# [WHAT YOU SHOULD DO]
Copy the result of filtering the entries below for lines that include the string "button".

# [SOURCE MATERIAL]
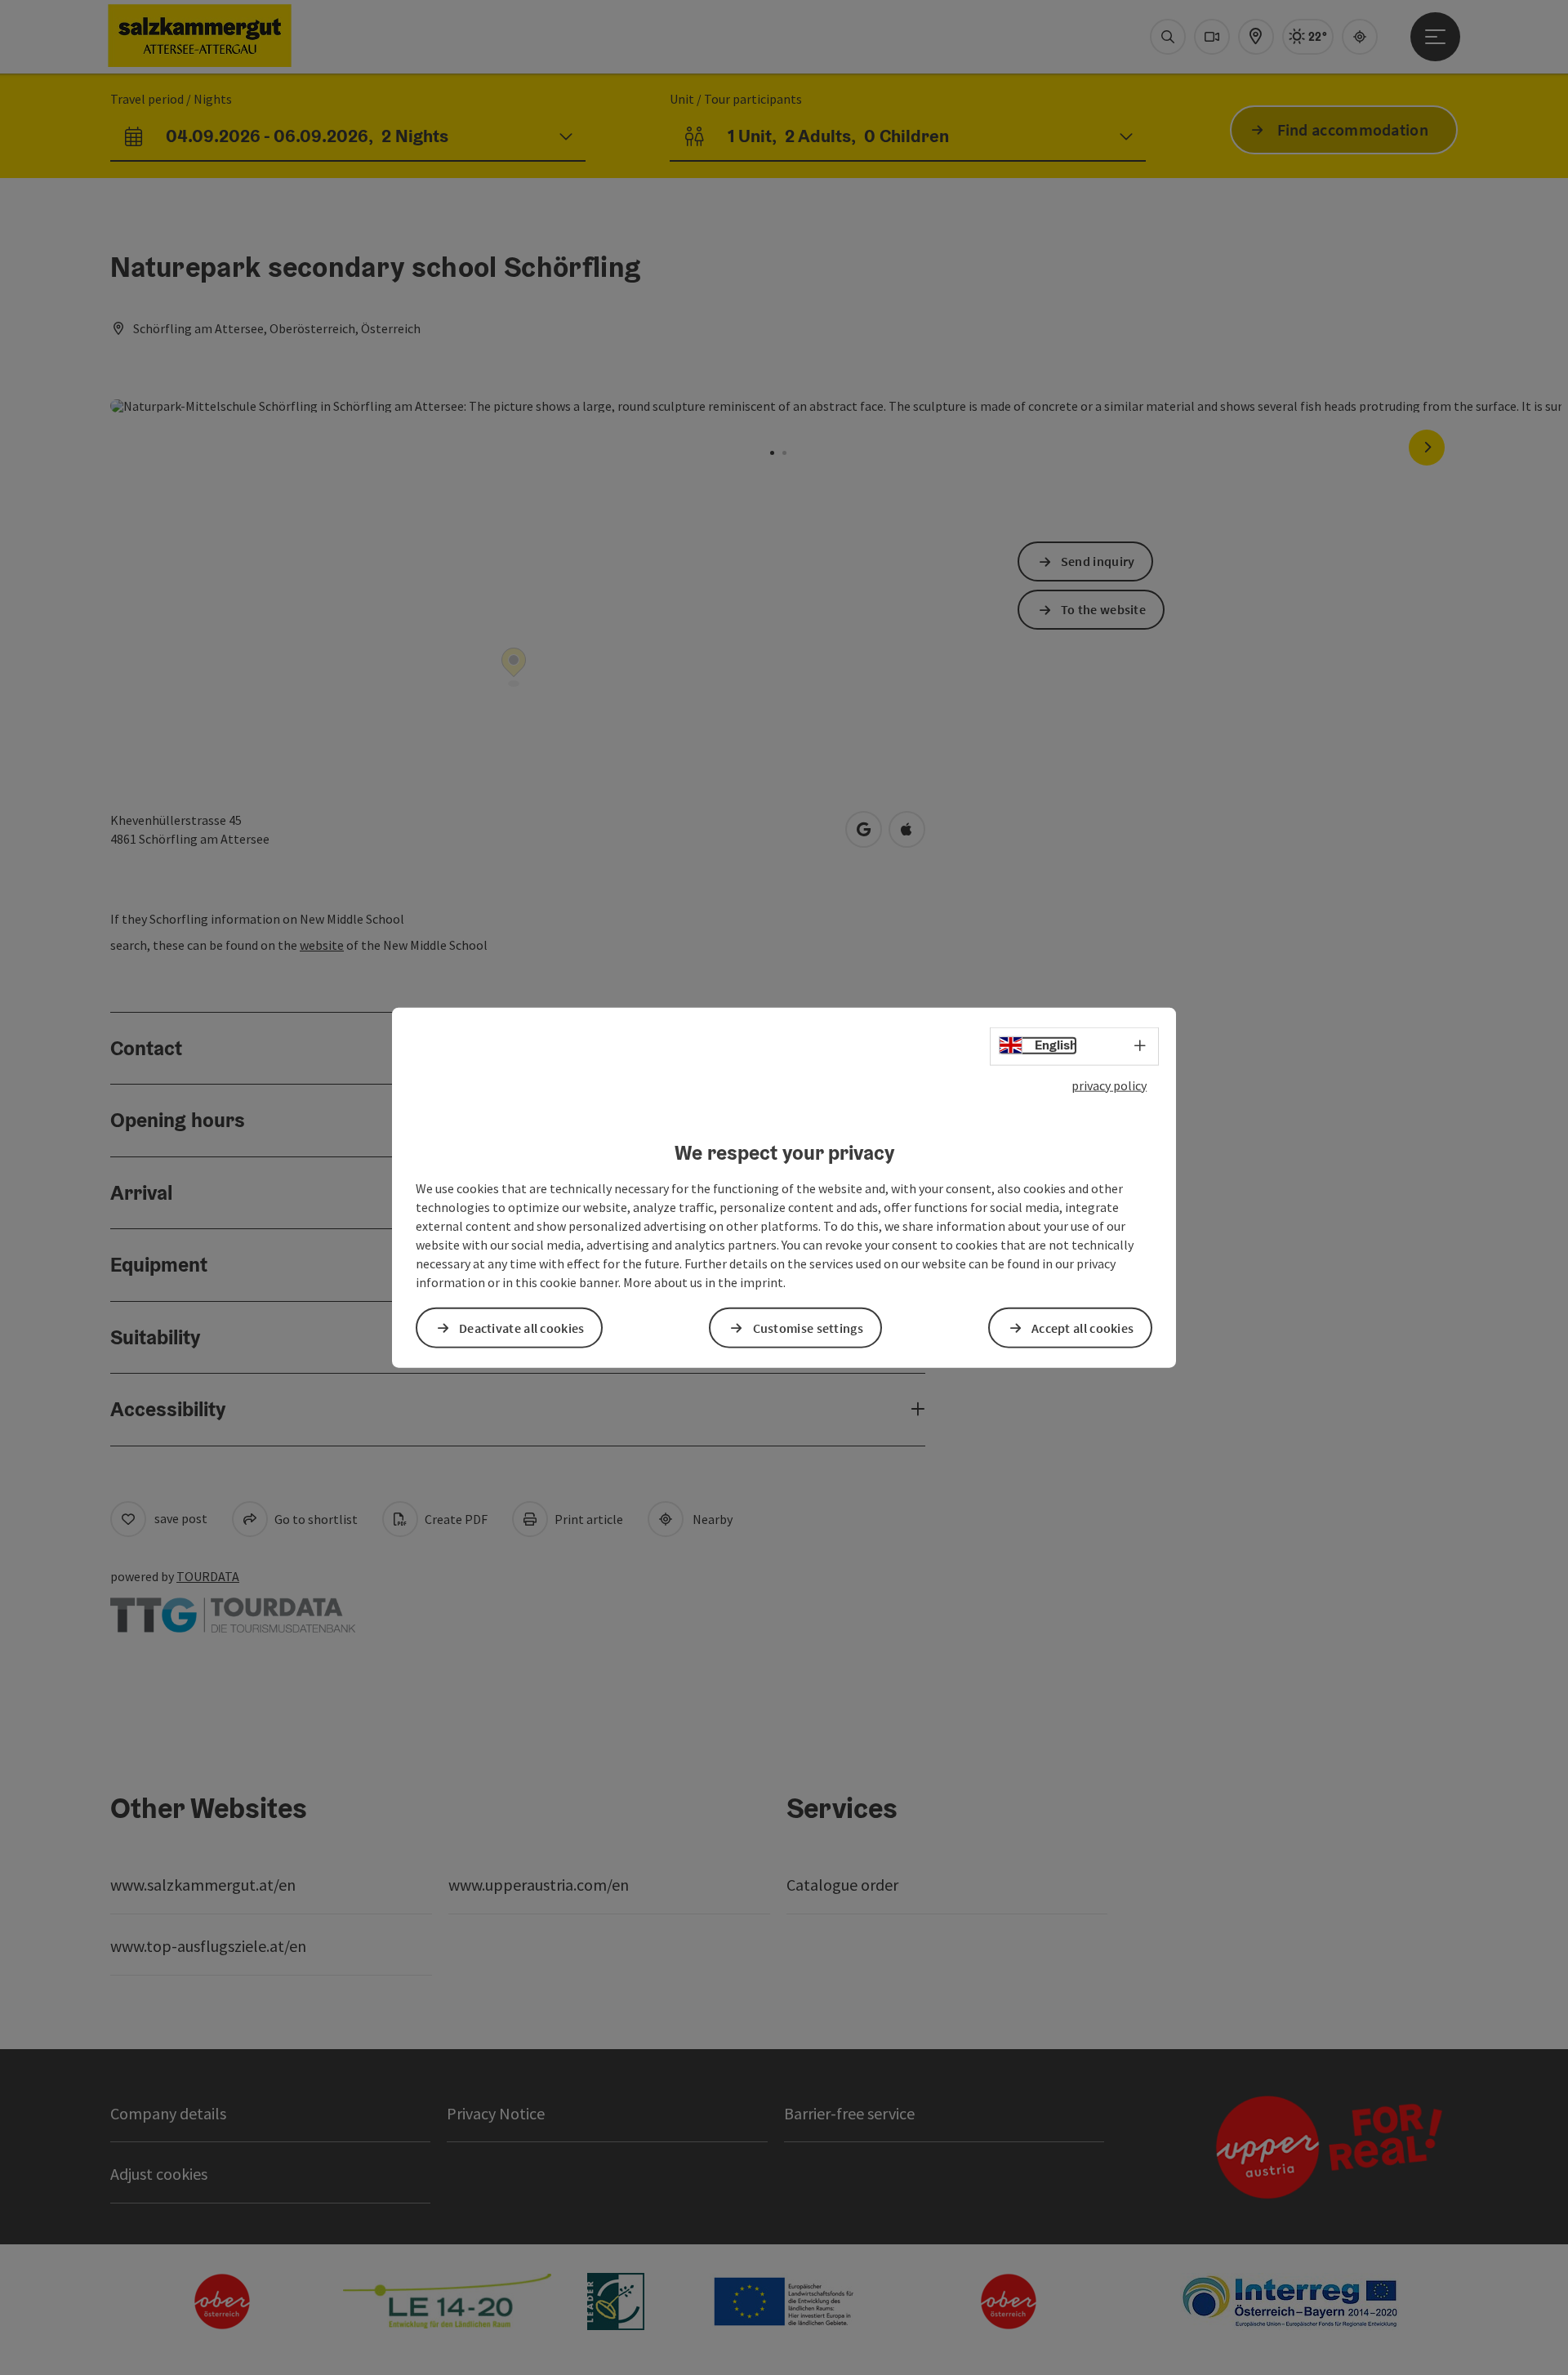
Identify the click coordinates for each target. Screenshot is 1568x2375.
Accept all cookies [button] (1082, 1327)
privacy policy (1109, 1085)
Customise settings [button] (808, 1327)
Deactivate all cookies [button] (522, 1327)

# [OUTPUT BELOW]
Accept all cookies [button] (1082, 1327)
Customise settings [button] (808, 1327)
Deactivate all cookies [button] (522, 1327)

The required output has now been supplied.